─── Provided passage
The blog Anthropologyworks has cited the research of SMU medical anthropologist James Kennell as one of the best 40 North American dissertations in cultural anthropology during 2011. Kennell’s “The Senses and Suffering: Medical Knowledge, Spirit Possession, and Vaccination Programs in Aja,” was written in fulfillment of his doctoral degree.
The blog is a project of the Culture in Global Affairs (CIGA) research and policy program of the Elliott School of International Affairs at the George Washington University in Washington, D.C. CIGA’s mission is to promote awareness of the relevance of anthropological knowledge to contemporary issues and to enhance discussion and debate within and beyond anthropology about contemporary issues.
Kennell teaches “Health as a Human Right” and “Peoples of Africa” in the SMU Department of Anthropology.
EXCERPT:
Anthroworks presents its favorite 2011 North American dissertations in cultural anthropology. In compiling this list, I searched the “Dissertations International” electronic database that is available through my university library. The database includes mainly U.S. dissertations with a light sprinkling from Canada. I used the same search terms as I did in previous years.
──────
**What needs to be done**. Reproduce the above passage about James Kennell's dissertation in full, word for word.
─── Given data
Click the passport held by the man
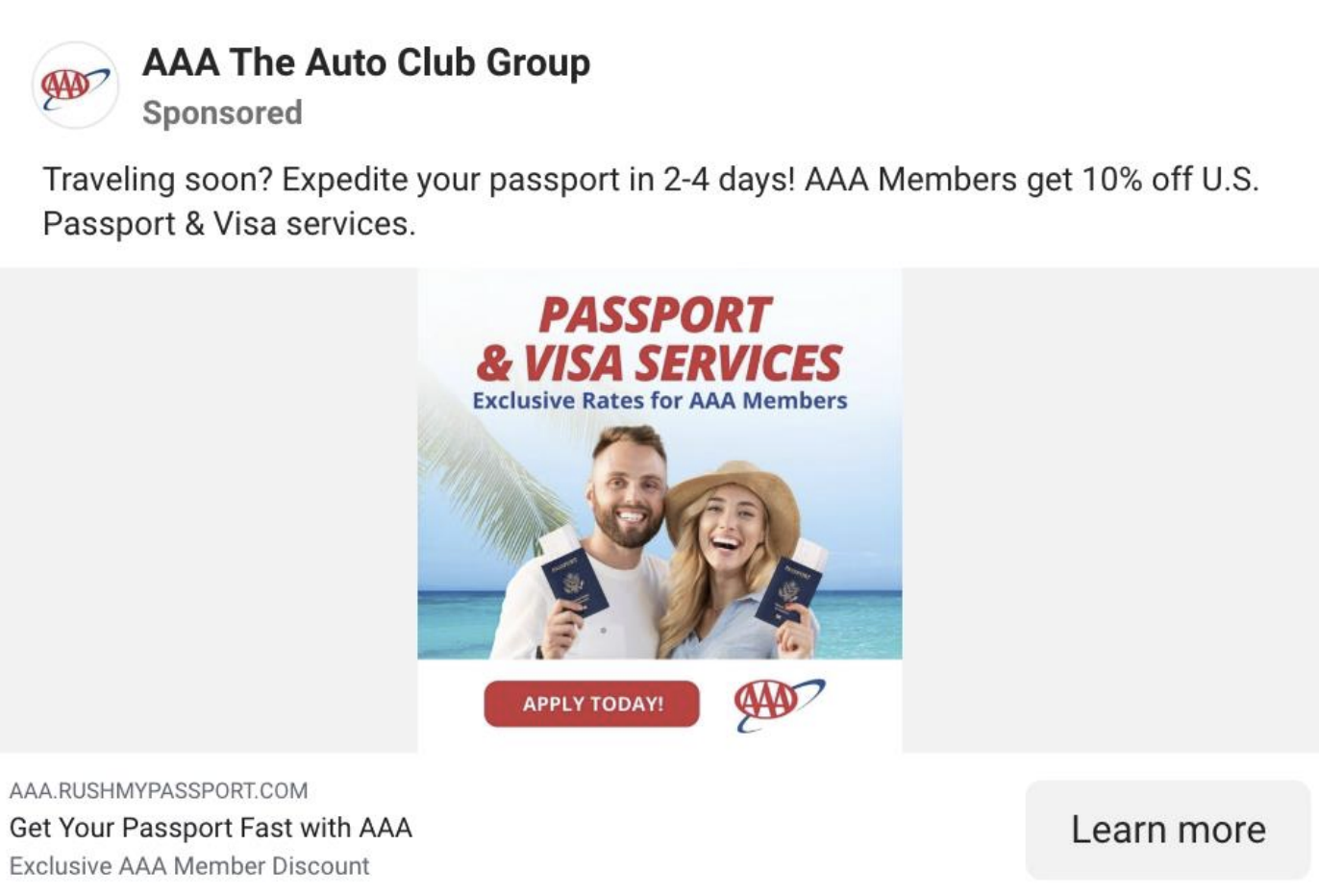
──────
**Exercise answer**.
The blog Anthropologyworks has cited the research of SMU medical anthropologist James Kennell as one of the best 40 North American dissertations in cultural anthropology during 2011. Kennell’s “The Senses and Suffering: Medical Knowledge, Spirit Possession, and Vaccination Programs in Aja,” was written in fulfillment of his doctoral degree.
The blog is a project of the Culture in Global Affairs (CIGA) research and policy program of the Elliott School of International Affairs at the George Washington University in Washington, D.C. CIGA’s mission is to promote awareness of the relevance of anthropological knowledge to contemporary issues and to enhance discussion and debate within and beyond anthropology about contemporary issues.
Kennell teaches “Health as a Human Right” and “Peoples of Africa” in the SMU Department of Anthropology.
EXCERPT:
Anthroworks presents its favorite 2011 North American dissertations in cultural anthropology. In compiling this list, I searched the “Dissertations International” electronic database that is available through my university library. The database includes mainly U.S. dissertations with a light sprinkling from Canada. I used the same search terms as I did in previous years.